Embora a Igreja tenha, diante dos problemas sócio-políticos da sociedade brasileira, se estruturando em três segmentos internos, em que cada um assume uma posição correspondente da teologia, em sua maior parte, há uma preponderância dos setores considerados conservadores. É o que observa Gustavo Gutiérrez (1983:117):

O grosso da Igreja continua ligado, de formas muito diversas, à ordem estabelecida. O mais grave é que entre os cristãos da América Latina não só há diferentes opções políticas, nos limites de um livre jogo de idéias, mas a polarização dessas opções e a dureza da situação colocam uns cristãos entre os oprimidos e perseguidos e outros entre os opressores e perseguidores; uns entre os torturadores e outros entre os que torturam ou deixam que se torture. Do que resulta séria e radical defrontação dos cristãos que sofrem injustiça e exploração com os que usufruem da ordem estabelecida.
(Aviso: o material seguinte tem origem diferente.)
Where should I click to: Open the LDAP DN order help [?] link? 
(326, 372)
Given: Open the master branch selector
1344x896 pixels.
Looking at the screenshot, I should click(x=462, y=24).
A Igreja em uma ordem capitalista, dividida, portanto, em classes sociais distintas, não pode assumir uma posição isenta e justa. Os dois segmentos que polarizam a sociedade pedem aos prelados uma opção em seu favor. A Igreja por motivos e interesses, entre eles a manutenção do seu statu quo, fica na obrigação de assumir o flanco dos conservadores que se coadunam com os seus.

Jomar Ricardo da Silva  é professor da Universidade Estadual da Paraíba.

Referências

ALVES, M.M. A Igreja e política no Brasil. São Paulo: Brasiliense, 1979.

AZEVEDO, M. Comunidades Eclesiais de Base e inculturação da fé. São Paulo: Loyola. 1986.

CALADO, A. J. F. Educação e Novos Movimentos Sociais: potencial, limites e perspectivas políticas-educativas da Igreja na base. Temas em Educação, João Pessoa, n. 3, Universidade Federal da Paraíba, 1993.

GUTIÉRREZ, G. Teologia da Libertação: perspectiva. 4. ed. Petrópolis: Vozes, 1983.

MAINWARING, S. et all. Igreja Católica e Política no Brasil (1916-1985). São Paulo: Brasiliense, 1989.

SKIDMORE, T. Brasil: de Castelo a Tancredo. 3. ed. Rio de Janeiro: Paz e Terra, 1989.